- [TASK DETAILS]: Below are entries; copy exactly the lines from the one with "Viewport: 1410px width, 840px height." through the one with "You are a computer-use agent. The", both included, and leave out the rest.

- [DATA LISTING]:
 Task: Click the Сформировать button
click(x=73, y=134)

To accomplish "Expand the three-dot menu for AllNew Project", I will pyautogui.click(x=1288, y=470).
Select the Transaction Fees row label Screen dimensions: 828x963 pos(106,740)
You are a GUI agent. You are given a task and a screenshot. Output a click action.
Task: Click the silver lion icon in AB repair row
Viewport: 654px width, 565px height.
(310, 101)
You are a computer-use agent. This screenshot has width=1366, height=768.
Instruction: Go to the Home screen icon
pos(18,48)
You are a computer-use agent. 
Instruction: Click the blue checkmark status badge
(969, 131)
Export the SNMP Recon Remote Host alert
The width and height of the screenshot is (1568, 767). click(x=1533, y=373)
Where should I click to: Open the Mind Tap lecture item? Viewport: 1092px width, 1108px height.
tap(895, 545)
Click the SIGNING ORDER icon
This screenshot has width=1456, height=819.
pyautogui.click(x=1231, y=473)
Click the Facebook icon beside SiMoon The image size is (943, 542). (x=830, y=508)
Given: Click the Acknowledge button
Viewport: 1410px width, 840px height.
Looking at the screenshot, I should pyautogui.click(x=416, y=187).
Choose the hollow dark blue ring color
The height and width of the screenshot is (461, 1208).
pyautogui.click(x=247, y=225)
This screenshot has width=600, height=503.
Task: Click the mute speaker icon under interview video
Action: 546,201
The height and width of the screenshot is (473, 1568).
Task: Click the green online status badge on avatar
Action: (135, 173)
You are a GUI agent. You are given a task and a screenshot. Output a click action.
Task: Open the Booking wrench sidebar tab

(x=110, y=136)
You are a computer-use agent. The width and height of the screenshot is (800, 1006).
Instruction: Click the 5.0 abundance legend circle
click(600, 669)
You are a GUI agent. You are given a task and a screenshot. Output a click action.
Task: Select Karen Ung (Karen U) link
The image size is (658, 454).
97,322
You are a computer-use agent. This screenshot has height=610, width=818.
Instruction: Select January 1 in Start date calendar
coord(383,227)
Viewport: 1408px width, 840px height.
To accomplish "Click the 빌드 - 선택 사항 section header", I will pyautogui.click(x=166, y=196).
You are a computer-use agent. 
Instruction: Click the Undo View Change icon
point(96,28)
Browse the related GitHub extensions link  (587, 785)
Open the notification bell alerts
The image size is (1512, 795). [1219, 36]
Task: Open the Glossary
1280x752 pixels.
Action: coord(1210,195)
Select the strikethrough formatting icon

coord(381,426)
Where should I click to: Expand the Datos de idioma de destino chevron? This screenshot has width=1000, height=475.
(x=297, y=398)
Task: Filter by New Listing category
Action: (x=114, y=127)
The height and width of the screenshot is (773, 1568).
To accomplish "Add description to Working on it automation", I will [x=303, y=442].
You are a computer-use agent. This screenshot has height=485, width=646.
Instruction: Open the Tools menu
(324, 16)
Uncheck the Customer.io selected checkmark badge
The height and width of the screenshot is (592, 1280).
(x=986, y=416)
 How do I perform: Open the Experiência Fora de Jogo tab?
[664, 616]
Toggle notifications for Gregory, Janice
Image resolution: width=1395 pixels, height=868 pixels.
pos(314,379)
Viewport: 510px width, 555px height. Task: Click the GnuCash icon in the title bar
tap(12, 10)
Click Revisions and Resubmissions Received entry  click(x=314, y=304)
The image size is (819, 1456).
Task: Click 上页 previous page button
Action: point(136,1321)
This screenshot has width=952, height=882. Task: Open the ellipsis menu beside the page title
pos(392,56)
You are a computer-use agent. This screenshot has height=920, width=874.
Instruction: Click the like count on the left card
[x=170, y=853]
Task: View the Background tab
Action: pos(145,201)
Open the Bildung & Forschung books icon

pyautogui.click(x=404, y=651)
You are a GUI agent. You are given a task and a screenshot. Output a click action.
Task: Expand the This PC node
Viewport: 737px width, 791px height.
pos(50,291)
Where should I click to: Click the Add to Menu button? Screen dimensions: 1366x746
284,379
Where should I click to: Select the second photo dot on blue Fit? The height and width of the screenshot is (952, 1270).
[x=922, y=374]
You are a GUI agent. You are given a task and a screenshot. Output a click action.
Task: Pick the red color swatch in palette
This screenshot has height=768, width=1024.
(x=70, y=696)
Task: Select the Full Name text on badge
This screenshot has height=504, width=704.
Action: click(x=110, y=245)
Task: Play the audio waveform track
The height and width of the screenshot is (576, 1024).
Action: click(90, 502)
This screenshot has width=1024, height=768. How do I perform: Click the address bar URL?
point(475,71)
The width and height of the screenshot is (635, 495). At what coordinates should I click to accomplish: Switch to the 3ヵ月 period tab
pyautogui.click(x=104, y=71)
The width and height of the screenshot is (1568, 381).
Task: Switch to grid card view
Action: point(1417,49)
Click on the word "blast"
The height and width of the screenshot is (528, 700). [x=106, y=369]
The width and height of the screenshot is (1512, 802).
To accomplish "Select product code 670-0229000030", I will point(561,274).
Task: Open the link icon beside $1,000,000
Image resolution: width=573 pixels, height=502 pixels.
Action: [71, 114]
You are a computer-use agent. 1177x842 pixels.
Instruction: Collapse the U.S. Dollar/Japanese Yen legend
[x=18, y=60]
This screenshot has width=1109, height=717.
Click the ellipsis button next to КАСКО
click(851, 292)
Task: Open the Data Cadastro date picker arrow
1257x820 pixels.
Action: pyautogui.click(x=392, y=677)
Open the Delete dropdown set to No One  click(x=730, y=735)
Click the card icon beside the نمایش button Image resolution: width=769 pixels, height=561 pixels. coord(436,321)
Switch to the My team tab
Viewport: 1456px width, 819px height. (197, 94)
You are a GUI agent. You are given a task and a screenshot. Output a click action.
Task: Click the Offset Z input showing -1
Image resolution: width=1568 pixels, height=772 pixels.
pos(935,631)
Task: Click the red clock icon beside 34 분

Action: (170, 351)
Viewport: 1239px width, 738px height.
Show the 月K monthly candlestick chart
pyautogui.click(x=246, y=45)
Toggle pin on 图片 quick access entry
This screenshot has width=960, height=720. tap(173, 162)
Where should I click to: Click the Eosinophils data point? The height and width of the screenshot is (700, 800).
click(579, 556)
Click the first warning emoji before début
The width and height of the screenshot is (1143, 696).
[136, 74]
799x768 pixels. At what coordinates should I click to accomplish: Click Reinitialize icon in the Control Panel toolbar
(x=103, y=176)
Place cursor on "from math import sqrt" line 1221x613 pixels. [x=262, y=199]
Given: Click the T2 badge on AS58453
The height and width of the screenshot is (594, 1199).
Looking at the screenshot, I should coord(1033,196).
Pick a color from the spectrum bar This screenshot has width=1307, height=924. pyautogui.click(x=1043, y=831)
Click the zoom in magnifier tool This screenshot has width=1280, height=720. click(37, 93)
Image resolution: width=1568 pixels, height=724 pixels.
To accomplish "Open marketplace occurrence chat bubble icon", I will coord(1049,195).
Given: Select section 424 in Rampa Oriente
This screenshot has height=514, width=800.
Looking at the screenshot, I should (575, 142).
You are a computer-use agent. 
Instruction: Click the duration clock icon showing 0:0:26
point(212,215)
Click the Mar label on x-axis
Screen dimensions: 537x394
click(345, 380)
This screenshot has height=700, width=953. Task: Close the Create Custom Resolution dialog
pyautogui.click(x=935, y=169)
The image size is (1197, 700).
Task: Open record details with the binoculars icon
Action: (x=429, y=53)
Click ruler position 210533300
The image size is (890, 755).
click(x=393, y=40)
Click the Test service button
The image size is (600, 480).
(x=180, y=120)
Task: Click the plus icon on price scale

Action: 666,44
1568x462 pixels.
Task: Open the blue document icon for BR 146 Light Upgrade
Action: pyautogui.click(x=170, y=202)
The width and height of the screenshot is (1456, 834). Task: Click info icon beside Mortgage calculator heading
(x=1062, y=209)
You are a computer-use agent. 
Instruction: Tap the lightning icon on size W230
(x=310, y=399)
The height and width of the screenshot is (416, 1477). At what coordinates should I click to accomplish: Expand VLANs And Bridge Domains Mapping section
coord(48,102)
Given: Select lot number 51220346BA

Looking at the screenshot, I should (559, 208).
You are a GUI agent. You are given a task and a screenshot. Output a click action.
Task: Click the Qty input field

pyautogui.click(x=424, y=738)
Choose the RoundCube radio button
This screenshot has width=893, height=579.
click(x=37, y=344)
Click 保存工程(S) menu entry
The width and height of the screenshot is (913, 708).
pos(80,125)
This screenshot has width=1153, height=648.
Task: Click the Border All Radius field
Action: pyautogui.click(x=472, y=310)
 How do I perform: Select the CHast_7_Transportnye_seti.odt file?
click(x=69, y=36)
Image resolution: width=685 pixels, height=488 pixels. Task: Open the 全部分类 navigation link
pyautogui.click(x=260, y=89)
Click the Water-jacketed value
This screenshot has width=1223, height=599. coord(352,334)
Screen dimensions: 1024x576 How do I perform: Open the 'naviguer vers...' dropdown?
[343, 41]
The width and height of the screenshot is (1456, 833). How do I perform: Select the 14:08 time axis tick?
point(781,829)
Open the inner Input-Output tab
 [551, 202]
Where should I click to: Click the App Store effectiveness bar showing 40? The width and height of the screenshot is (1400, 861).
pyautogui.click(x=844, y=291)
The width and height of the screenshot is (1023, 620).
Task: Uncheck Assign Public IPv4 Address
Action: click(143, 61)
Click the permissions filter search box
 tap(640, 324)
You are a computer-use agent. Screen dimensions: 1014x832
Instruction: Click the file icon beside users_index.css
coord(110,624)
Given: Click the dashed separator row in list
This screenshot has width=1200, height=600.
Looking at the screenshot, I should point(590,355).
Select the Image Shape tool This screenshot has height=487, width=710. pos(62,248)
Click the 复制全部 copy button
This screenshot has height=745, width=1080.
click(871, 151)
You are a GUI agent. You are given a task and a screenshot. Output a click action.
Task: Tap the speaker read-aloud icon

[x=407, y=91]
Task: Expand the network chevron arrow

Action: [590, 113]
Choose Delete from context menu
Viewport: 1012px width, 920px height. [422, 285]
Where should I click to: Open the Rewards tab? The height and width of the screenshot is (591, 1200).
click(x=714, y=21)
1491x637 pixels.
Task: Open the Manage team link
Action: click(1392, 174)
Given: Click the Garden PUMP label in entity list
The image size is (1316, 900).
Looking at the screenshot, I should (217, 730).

- [REPLY TO THE TASK]:
Viewport: 1410px width, 840px height.
Looking at the screenshot, I should pyautogui.click(x=416, y=187).
Choose the hollow dark blue ring color
The height and width of the screenshot is (461, 1208).
pyautogui.click(x=247, y=225)
This screenshot has width=600, height=503.
Task: Click the mute speaker icon under interview video
Action: 546,201
The height and width of the screenshot is (473, 1568).
Task: Click the green online status badge on avatar
Action: (135, 173)
You are a GUI agent. You are given a task and a screenshot. Output a click action.
Task: Open the Booking wrench sidebar tab

(x=110, y=136)
You are a computer-use agent. The width and height of the screenshot is (800, 1006).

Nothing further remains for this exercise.